RECORD EXTRACTS:
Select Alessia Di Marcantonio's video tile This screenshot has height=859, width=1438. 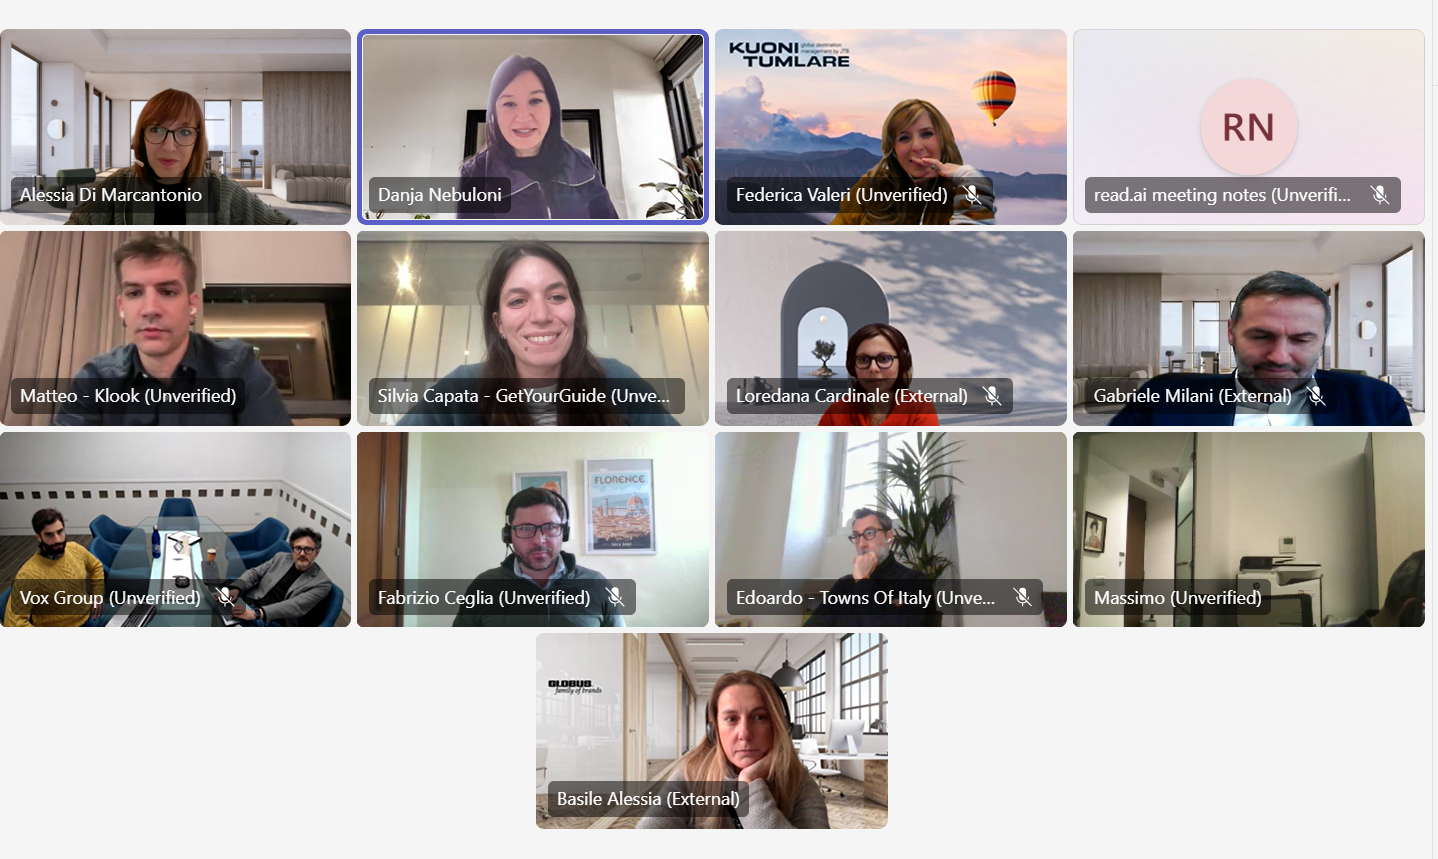click(175, 127)
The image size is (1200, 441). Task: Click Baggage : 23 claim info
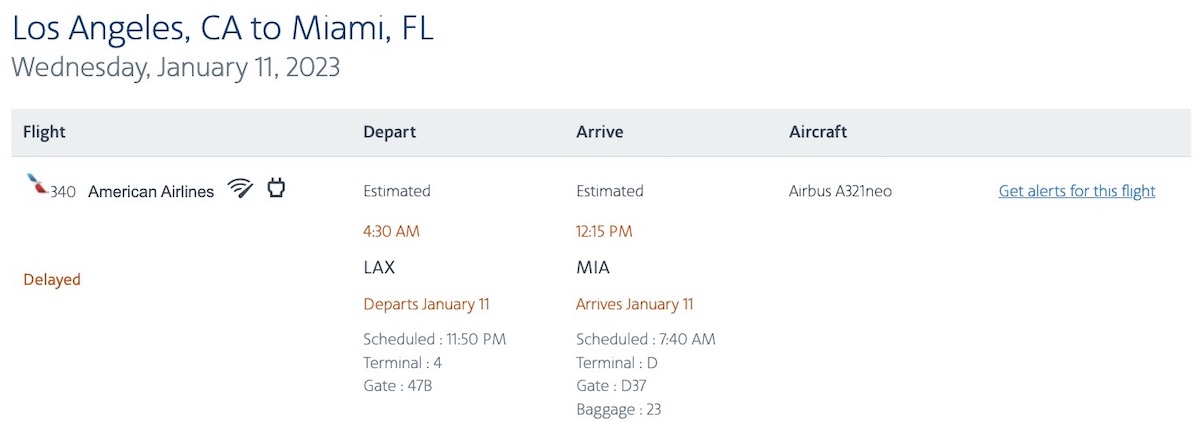pos(619,409)
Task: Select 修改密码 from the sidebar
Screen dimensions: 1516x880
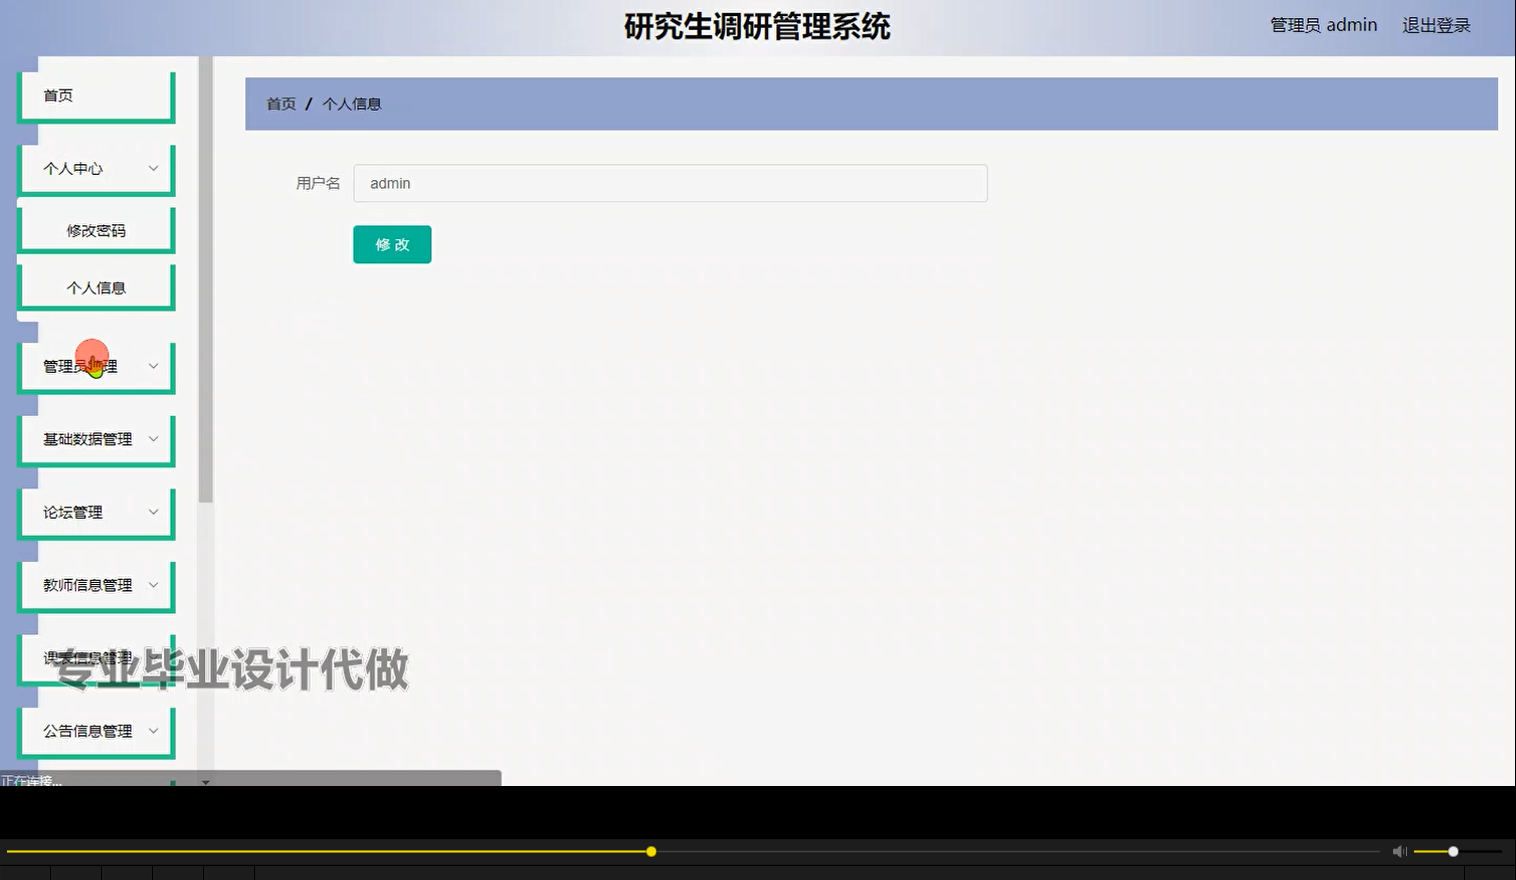Action: point(95,228)
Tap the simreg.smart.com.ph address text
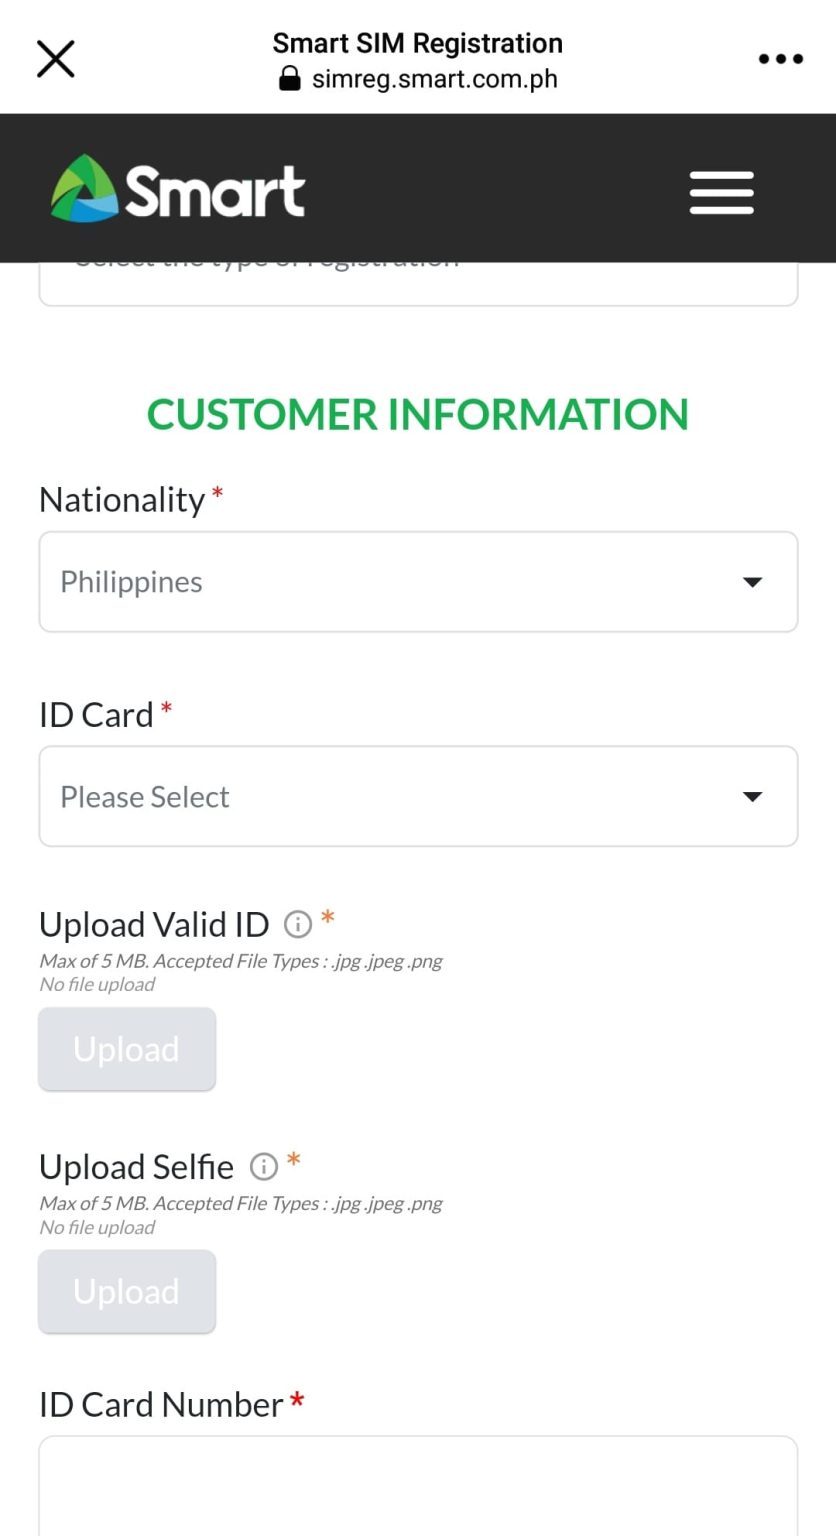The image size is (836, 1536). (x=435, y=79)
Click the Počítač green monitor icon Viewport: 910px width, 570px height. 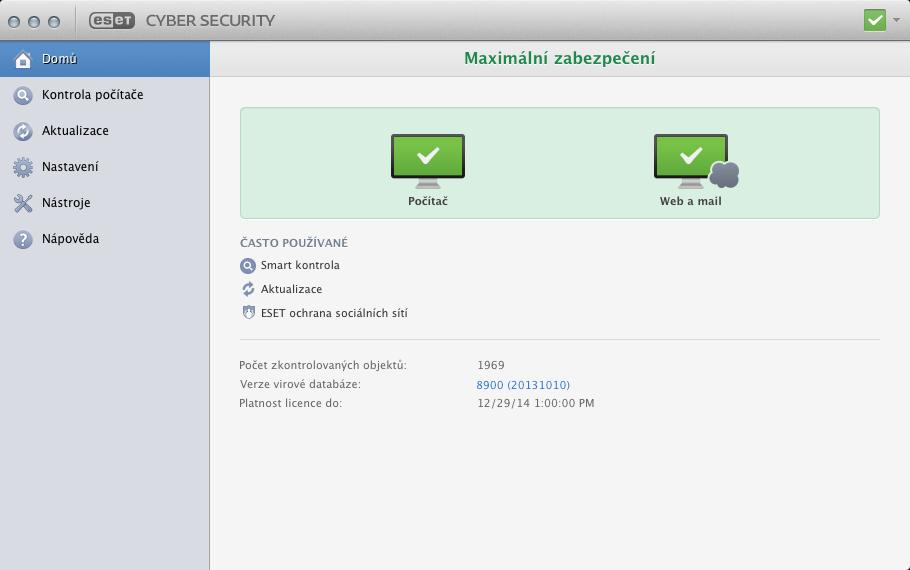[x=428, y=161]
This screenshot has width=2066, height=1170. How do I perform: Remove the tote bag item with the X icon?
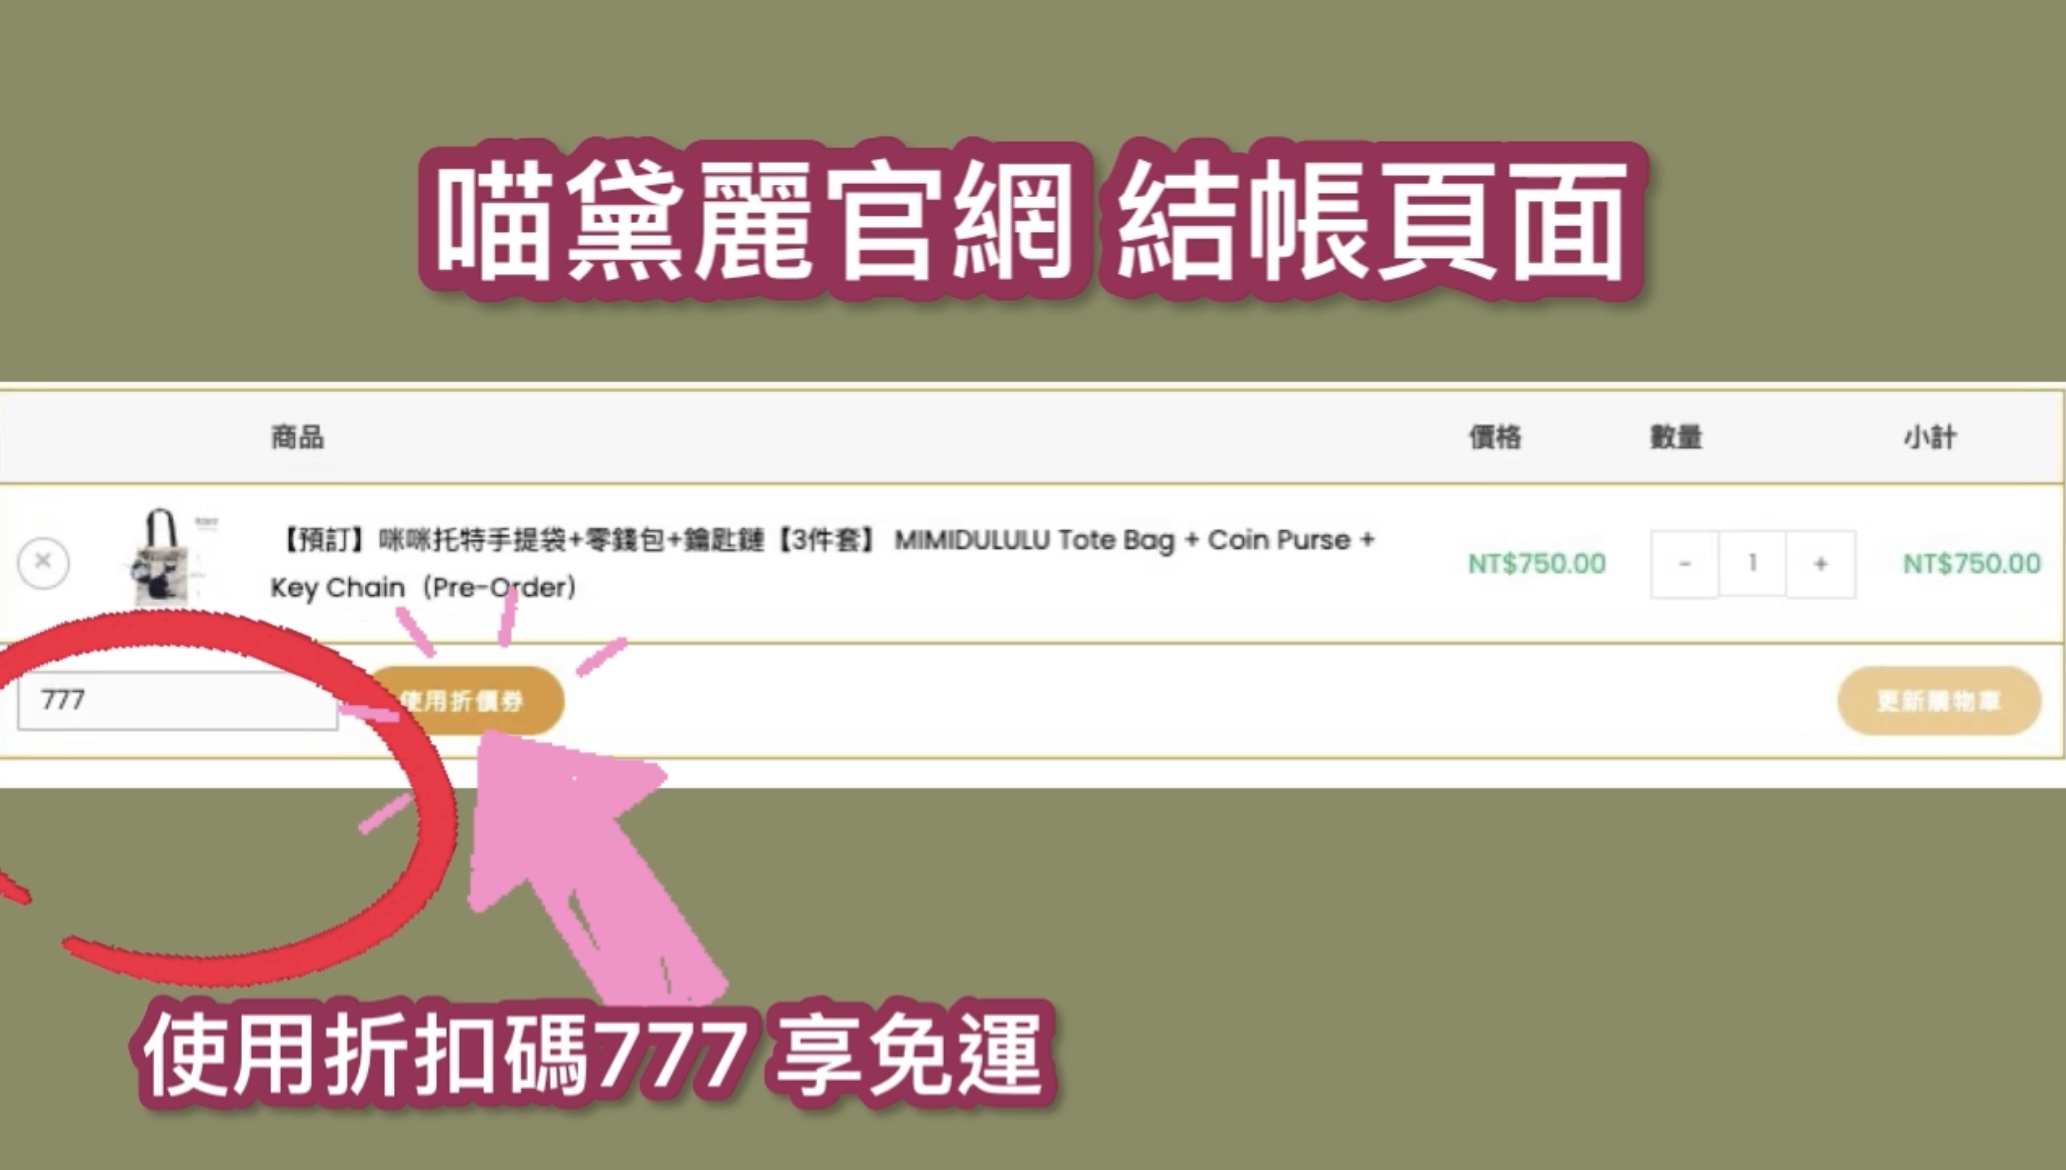pos(43,562)
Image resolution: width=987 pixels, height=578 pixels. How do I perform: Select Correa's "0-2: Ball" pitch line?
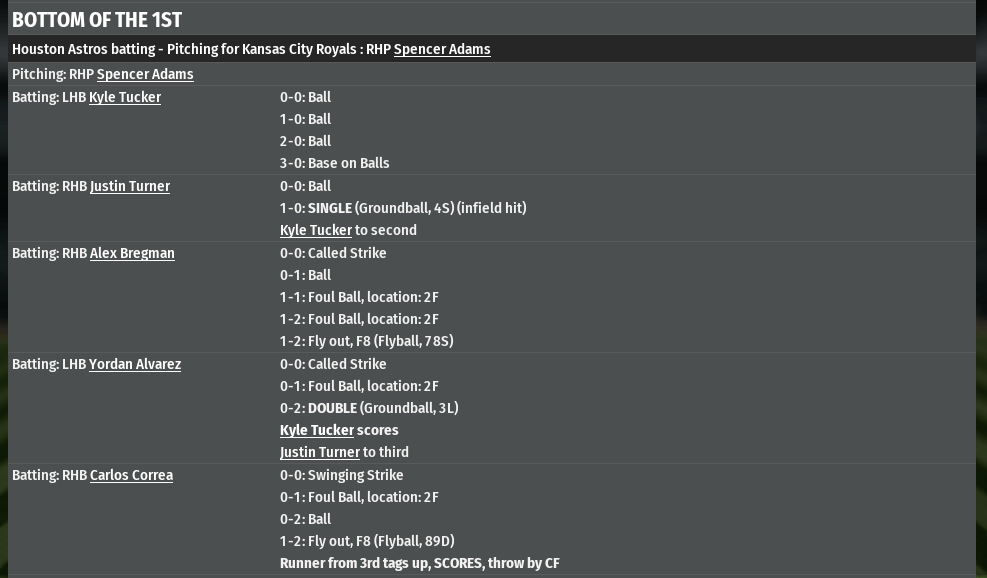click(305, 519)
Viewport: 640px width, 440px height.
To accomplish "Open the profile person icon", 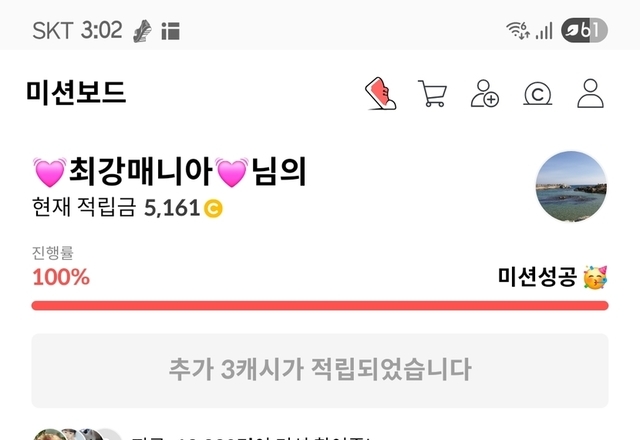I will (590, 93).
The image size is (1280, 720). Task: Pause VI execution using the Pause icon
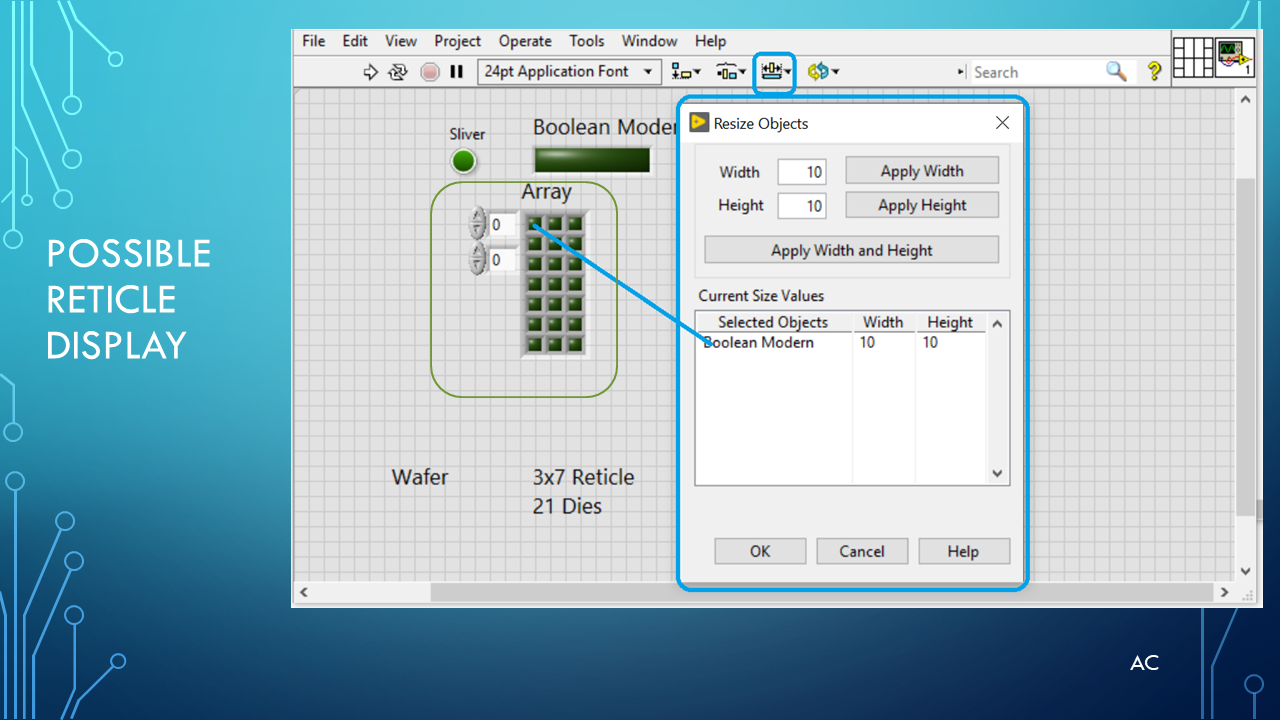tap(455, 71)
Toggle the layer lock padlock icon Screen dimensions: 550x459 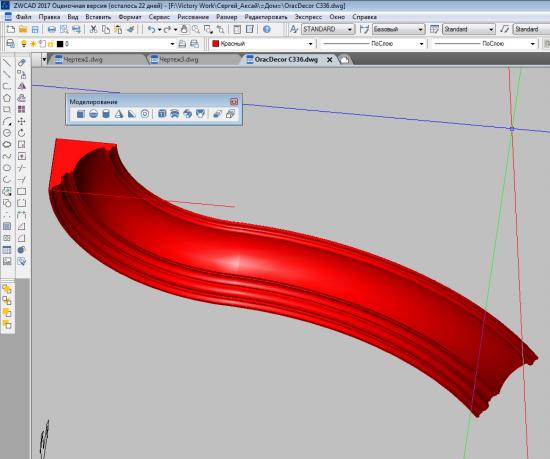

ASSIGNMENT: Without the pictures, repeat exactly the lines running from the line containing "The image size is (1280, 720)." through the end of the data, both ends included.

TASK RESULT:
The image size is (1280, 720). Task: Pause VI execution using the Pause icon
tap(455, 71)
Toggle the layer lock padlock icon Screen dimensions: 550x459 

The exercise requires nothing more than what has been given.